Austrian company Voestalpine, a global producer of steel and steel-based products that include tubes, rails and automotive parts, is one company that has successfully integrated a programme designed to “achieve best personal output by best personal development in every generation, men and women, from joining the company to official retirement”. The programme has four principal objectives:
- Retention of older employees
- Sustainable integration of new employees
- Knowledge transfer between generations
- Ergonomic redesign of tasks that carry the risk of injury
Known as the LIFE Programme (an acronym for Light-hearted, Innovative, Fit, Efficient), it has made not only a massive impact on the company, but it has also been a model referred to in shaping government economic and pension policies, as well as winning several prestigious awards. Internally, the worker’s satisfaction index has risen significantly, while externally, the company has a higher attractiveness index in the labour market, resulting in large increases in job applications, and banks have improved the company’s credit rating because of its investment in a sustainable workforce. JP Morgan Chase has upgraded the stock as a result of the programme and the company’s innovative image has made it more attractive to clients.

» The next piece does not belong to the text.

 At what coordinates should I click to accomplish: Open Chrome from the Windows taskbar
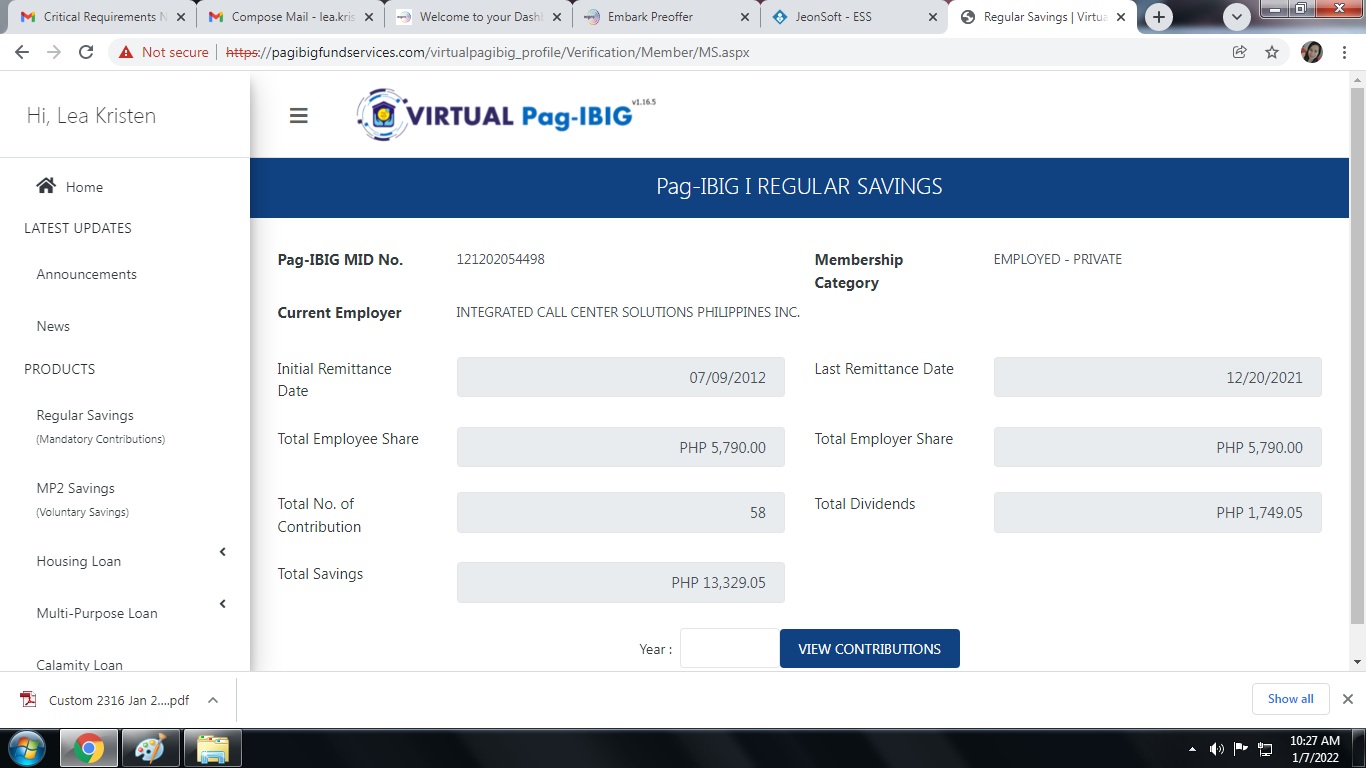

Investing in older workers does have a financial cost and some business leaders have conveyed doubts about the need for such an investment. However, there is evidence to show that continued employment of older employees at all levels in an organisation results in staff retention and a reduction in recruitment costs, reduced absenteeism and increased sales through improved customer service, all of which contribute positively to the bottom line.

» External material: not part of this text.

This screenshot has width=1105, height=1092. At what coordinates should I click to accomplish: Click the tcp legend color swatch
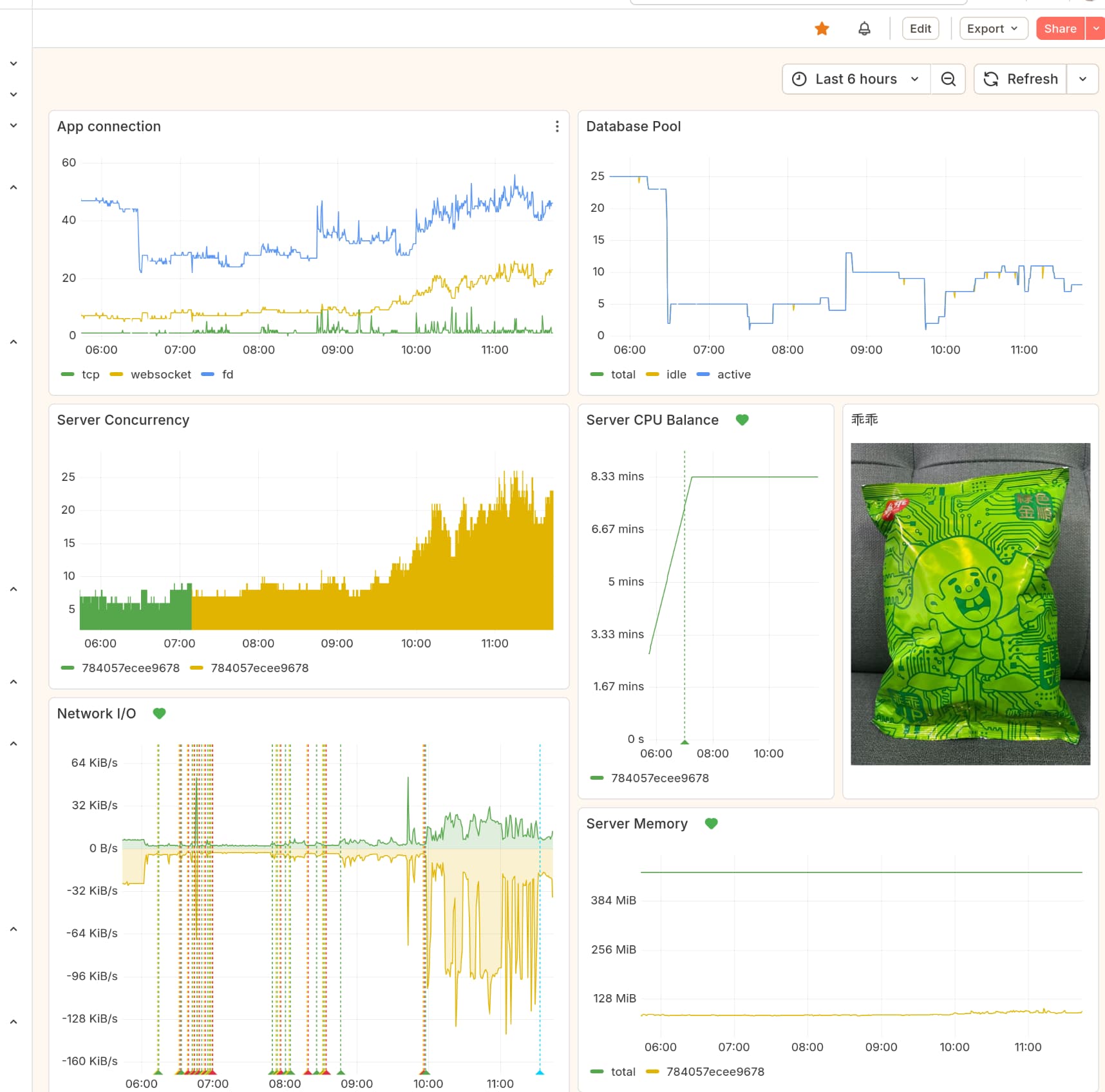[x=68, y=375]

For organisations wanting to retain senior managers, they need to find an effective way to marry the transfer of corporate DNA and knowledge with the new ideas and energy of the next generation of managers. While filling some junior management roles—even on a temporary basis—with those managers who have reached retirement age makes perfect sense, it does present a set of very different challenges for the newly appointed (and often much younger) senior management. Chief among these challenges is how to manage an older and more experienced worker when you are a young and less experienced manager. It is an issue that is often described as ‘inverting the natural order’. Some young and very talented senior managers talk about the dilemma they sometimes face when having to manage someone who has much more experience and who is also old enough to be their parent. While the generational divide is less of an issue in Europe and North America, in many countries across Asia there is a cultural deference to age which needs to be addressed. However, if deference to age can be coupled with new ideas feeding off experience, the combination can be powerful and propel a company into a new phase of growth.
As people need and want to work longer for many reasons, and governments need people to work longer due to the high costs of funding retirement pensions, organisations are going to have to manage the conflicting demands of different generations of employees. There is no quick and easy fix but instead of highlighting intergenerational conflict, by focusing positively on a shared experience among the generations, the most successful organisations will be those who can harness the power of experience with the vibrancy of youth.